The Storyweaver is always at work. He moves long before we even know our need and uses our story lines generations later. Each of the stories you hold now in your hand started long before the events I recorded here. Yours and mine did, too! I had great-grandparents who were both pastors and supporters of missions. They raised my grandmother and her brothers to be in ministry, and our reunions were always full of hymn singing and people asking each other, “How’s it going with your soul?” All of that played a part in my serving as a missionary.
Sometimes God uses the good in our stories to prompt us to do more good, and sometimes he uses the hard, to show us there is another path. Either way, we can be confident “in all things God works for the good of those who love him” (Romans 8:28). One of the hard parts of my story is I lost my dad to cancer. This loss is not necessarily any easier today than it was when it happened, but I have seen God use it as I talk to fatherless children around the world. It’s just one example of how he uses all of our story, all of the time.
And there are so many story lines happening at once! I have story lines as a writer, wife, mother, missionary, friend, sister, daughter, aunt, and the list goes on and on.
You have lots of story lines going on as well, story lines at school or at co-op, story lines in your family, in your neighborhood, in your church, on your sports teams or in your music groups. God is also weaving you into the lives of children around the world, with each prayer you utter and each dollar you share!
There aren’t just story lines we can see today, but story lines from the past that brought your parents together, that brought you to the town you are in, or to the school you attend.
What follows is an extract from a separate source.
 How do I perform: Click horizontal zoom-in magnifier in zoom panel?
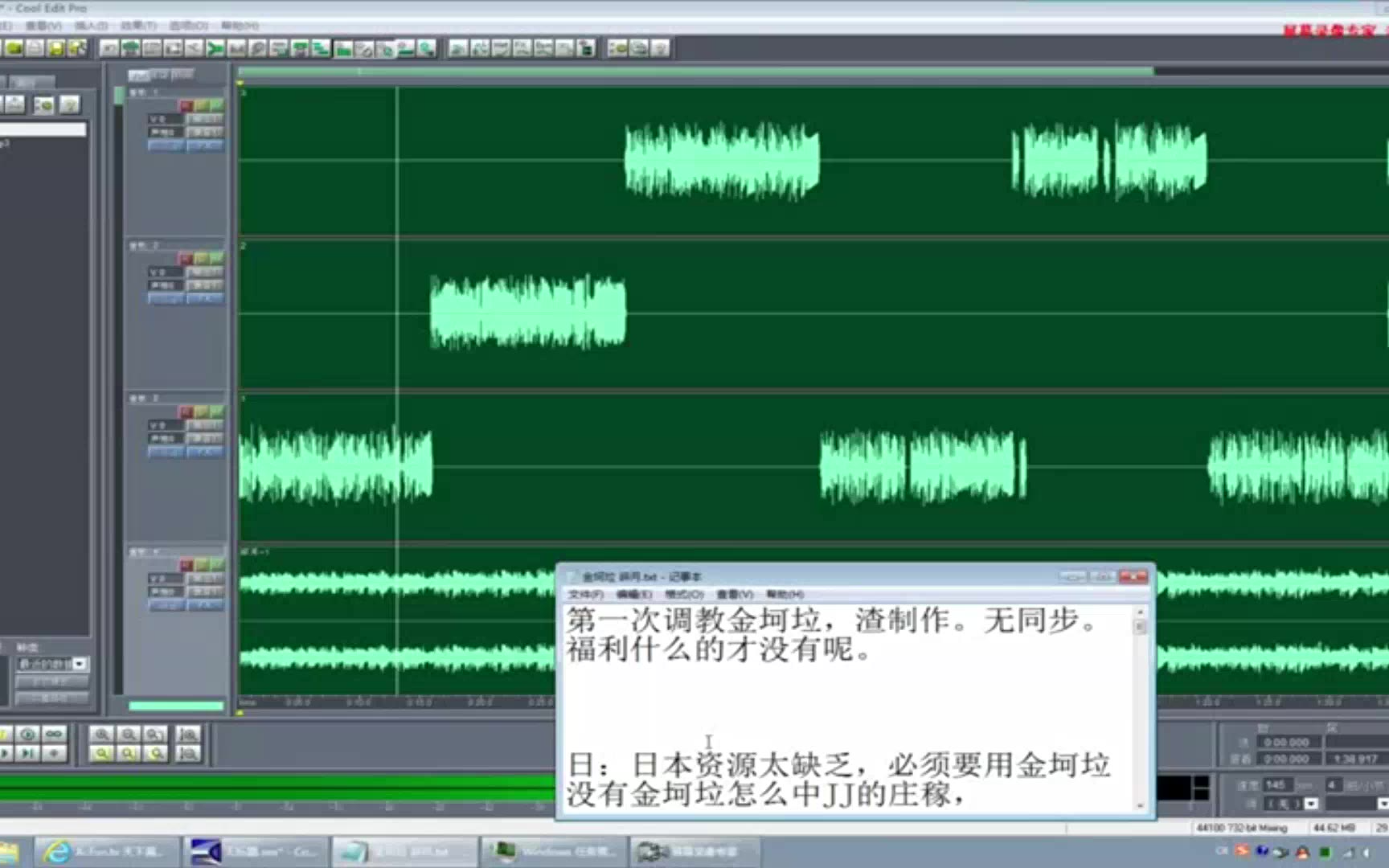pyautogui.click(x=102, y=734)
There are story lines in the future—people and places you will visit and be called to serve or share with.
With all of that epic storytelling going on, it’s a good thing there is a Storyweaver we can trust to keep it all straight!
Just take a closer look at some of the story lines of the people you met in this book.
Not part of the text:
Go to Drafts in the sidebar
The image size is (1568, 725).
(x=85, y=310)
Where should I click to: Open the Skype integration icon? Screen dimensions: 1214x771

The people who gave Jorani a home during her healing and restoration from slavery were from a group founded in 2001, back when Jorani was still living happily with her parents as a little girl. God saw her need ahead and stirred his people to action in preparation for Jorani’s story and many others like her. Lots of relationships went into her rescue and restoration. Read the following real-life letter she wrote to her sponsor who helped pay her expenses while she was learning about sewing . . . and Jesus:
How is your family? I am very well. I was very, very happy on Christmas day. I know that your family was also happy on Christmas day. I am going back home in January 2012. I am very excited when I knew that I am going back home soon.
The reasons that I am very happy to go back home are:
• First: I can look after my grandmother.
• Second: I can open my small sewing business.
• Third: I am very very happy because I can help my family.
I want to say thank you for you to be my sponsors. Thank you so much for your love. I love your family so much and I am going to remember all of your love that have given to me.